RECORDS PROVIDED Start Marker
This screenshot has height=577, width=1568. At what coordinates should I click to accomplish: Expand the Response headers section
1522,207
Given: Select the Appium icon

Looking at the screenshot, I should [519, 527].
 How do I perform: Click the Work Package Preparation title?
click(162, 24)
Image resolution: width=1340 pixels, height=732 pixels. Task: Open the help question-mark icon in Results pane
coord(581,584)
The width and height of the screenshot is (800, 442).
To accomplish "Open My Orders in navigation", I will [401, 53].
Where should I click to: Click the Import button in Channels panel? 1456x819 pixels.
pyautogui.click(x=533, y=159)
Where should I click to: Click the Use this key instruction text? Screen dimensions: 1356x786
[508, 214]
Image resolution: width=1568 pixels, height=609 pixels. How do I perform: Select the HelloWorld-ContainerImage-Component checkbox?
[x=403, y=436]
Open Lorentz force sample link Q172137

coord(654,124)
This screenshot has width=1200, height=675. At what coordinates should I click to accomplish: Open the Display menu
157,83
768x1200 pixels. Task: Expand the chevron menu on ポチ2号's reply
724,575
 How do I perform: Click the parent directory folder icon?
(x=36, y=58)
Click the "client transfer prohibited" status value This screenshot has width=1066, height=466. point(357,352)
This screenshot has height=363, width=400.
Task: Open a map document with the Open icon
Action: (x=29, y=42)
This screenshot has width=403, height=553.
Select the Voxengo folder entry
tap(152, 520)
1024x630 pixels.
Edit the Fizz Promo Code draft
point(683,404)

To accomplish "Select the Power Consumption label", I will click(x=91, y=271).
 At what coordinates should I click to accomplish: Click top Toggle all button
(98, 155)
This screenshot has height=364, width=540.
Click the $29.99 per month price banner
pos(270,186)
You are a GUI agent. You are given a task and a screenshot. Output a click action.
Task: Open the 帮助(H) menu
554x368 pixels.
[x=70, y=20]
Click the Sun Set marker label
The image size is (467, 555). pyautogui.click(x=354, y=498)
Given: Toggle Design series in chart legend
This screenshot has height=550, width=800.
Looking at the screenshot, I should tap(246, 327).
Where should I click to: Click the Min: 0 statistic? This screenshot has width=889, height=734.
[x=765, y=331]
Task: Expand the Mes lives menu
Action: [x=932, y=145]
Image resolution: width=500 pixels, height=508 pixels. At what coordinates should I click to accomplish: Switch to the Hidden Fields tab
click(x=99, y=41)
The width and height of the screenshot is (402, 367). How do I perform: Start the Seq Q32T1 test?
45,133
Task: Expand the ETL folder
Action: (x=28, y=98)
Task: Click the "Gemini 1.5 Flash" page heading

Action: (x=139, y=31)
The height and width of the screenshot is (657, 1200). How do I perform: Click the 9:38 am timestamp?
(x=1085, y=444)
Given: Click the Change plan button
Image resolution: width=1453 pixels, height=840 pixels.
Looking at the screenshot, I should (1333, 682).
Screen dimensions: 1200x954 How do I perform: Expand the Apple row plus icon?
RECORDS PROVIDED End Marker
Your answer should be a single number: the count of lines in the entries that contain "will".

2